> _Extrait du texte_:

---*---

SERVICE DES ETUDES JURIDIQUES (juin 2004)

AUSTRALIE

Les différentes procédures collectives sont régies par la loi sur les sociétés , dont la dernière version date de 2001. Le chapitre 5 de cette loi, intitulé « Administration extérieure » et relatif aux différents cas où la gestion de l'entreprise peut être confiée à d'autres personnes qu'à ses dirigeants, traite notamment du redressement et de la liquidation des entreprises.

Il n'existe pas de frontières nettes entre les différentes procédures collectives, mais la sauvegarde des entreprises en difficulté s'effectue essentiellement par le biais de deux procédures. L'une, ancienne, consiste en la conclusion avec les créanciers d'un arrangement, qui doit être homologué par le tribunal pour devenir exécutoire. L'autre, introduite en juin 1993 par la loi de 1992 réformant la loi sur les sociétés et dénommée « administration volontaire », permet, sans qu'aucune intervention judiciaire ne soit requise, de confier la gestion de l'entreprise à un administrateur extérieur qui, après avoir étudié la situation, peut proposer aux créanciers un plan de sauvegarde. Cette seconde procédure de redressement est la plus utilisée depuis dix ans.

Actuellement, les pouvoirs publics s'interrogent sur la nécessité de réformer les dispositions relatives aux difficultés des entreprises et ont lancé des consultations qui devraient donner lieu au dépôt de rapports en 2004.

Après avoir présenté les différentes procédures collectives, et en particulier les conditions de leur ouverture, le texte ci-dessous expose les principales caractéristiques de l'arrangement homologué par le tribunal et de l'administration volontaire.

1) Les critères de déclenchement des procédures collectives

Les différentes procédures collectives prévues par la loi sur les sociétés de 2001 sont : l'arrangement homologué par le tribunal, l'administration volontaire, la liquidation judiciaire et la liquidation volontaire. On peut également y inclure la mise sous séquestre privée, même s'il ne s'agit pas à proprement parler d'une procédure collective, puisqu'elle est mise en oeuvre par un seul créancier. La mise sous séquestre privée permet parfois de sauver des entreprises en difficulté.

---*---

> _Travail à réaliser_:
**a)** Reproduisez fidèlement le passage de l'étude sur les procédures collectives en Australie allant de « Les différentes procédures collectives prévues » jusqu'à « entreprises en difficulté. ».
**b)** Reprenez l'étude sur les procédures collectives en Australie à l'endroit où elle s'interrompt et poursuivez sa rédaction.

> _Extraits de données_:
---*---

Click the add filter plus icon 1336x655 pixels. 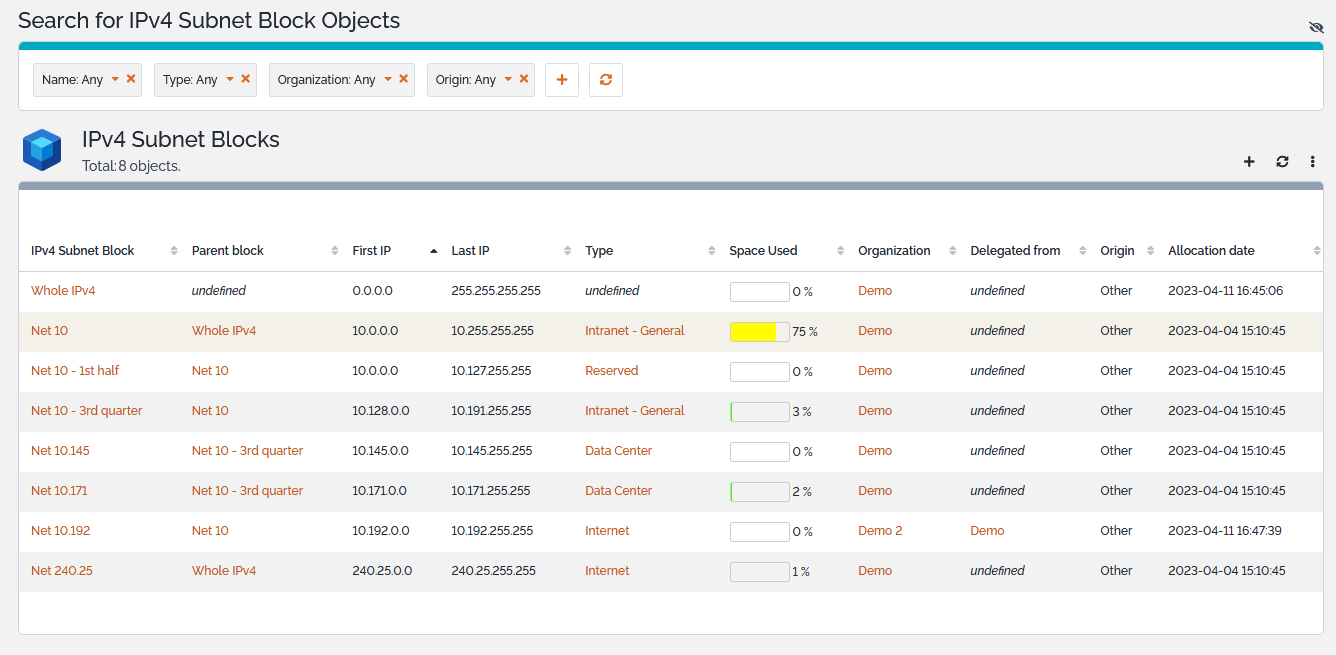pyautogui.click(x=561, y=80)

---*---

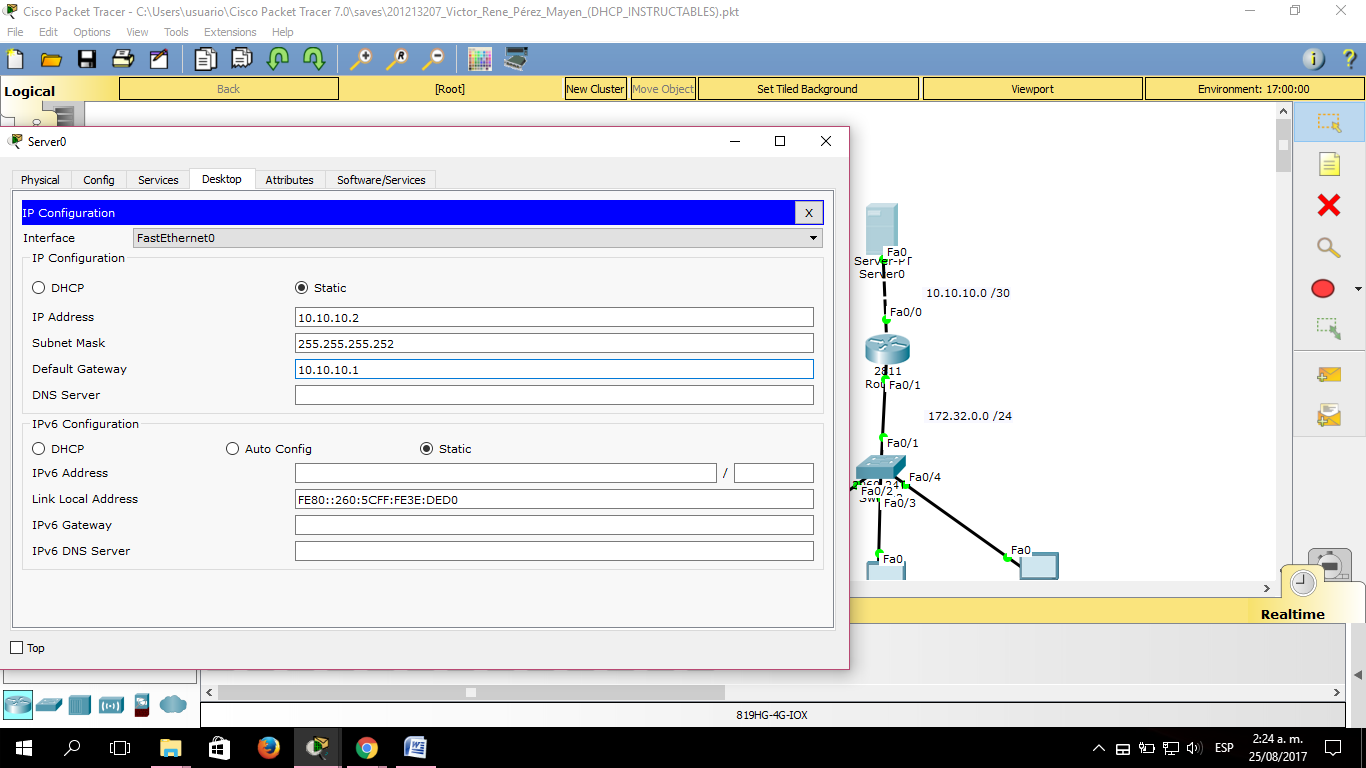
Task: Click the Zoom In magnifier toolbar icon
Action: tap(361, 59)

---*---

> _Résultats par tâche_:
**a)**
Les différentes procédures collectives prévues par la loi sur les sociétés de 2001 sont : l'arrangement homologué par le tribunal, l'administration volontaire, la liquidation judiciaire et la liquidation volontaire. On peut également y inclure la mise sous séquestre privée, même s'il ne s'agit pas à proprement parler d'une procédure collective, puisqu'elle est mise en oeuvre par un seul créancier. La mise sous séquestre privée permet parfois de sauver des entreprises en difficulté.

**b)**
a) L'arrangement homologué par le tribunal

Cette procédure permet à une entreprise qui a des difficultés financières, mais qui n'est pas nécessairement insolvable, de négocier avec ses créanciers un arrangement que le tribunal rend exécutoire.

b) L'administration volontaire

Cette procédure, introduite par la loi de 1992 réformant la loi sur les sociétés, est entrée en vigueur en juin 1993. Elle a pour objet d' augmenter les chances de survie d'une entreprise insolvable ou sur le point de le devenir , ou tout au moins de rendre possible la poursuite de l'activité, y compris dans le cadre d'une autre structure juridique. À défaut, elle vise à placer les créanciers ou les actionnaires dans une situation plus favorable que celle qui résulterait de la liquidation immédiate de la société.

Aux termes de l'article 459C de la loi sur les sociétés, l'insolvabilité est présumée dans les cas suivants :

- un créancier a fait « une procédure de demande réglementaire » pour exiger le paiement, dans les 21 jours, d'une dette certaine et exigible d'au moins 2 000 dollars australiens (soit environ 1 200 €) et la demande n'a pas été suivie d'effet ;

- un créancier détenteur d'un titre exécutoire n'a pas été réglé ;

- un créancier titulaire d'un privilège flottant (6 ( * )) a mis en oeuvre sa garantie, notamment en nommant un administrateur-séquestre ;

L'administration volontaire commence par la nomination, indépendamment de toute intervention judiciaire, d'un administrateur extérieur choisi parmi les liquidateurs professionnels.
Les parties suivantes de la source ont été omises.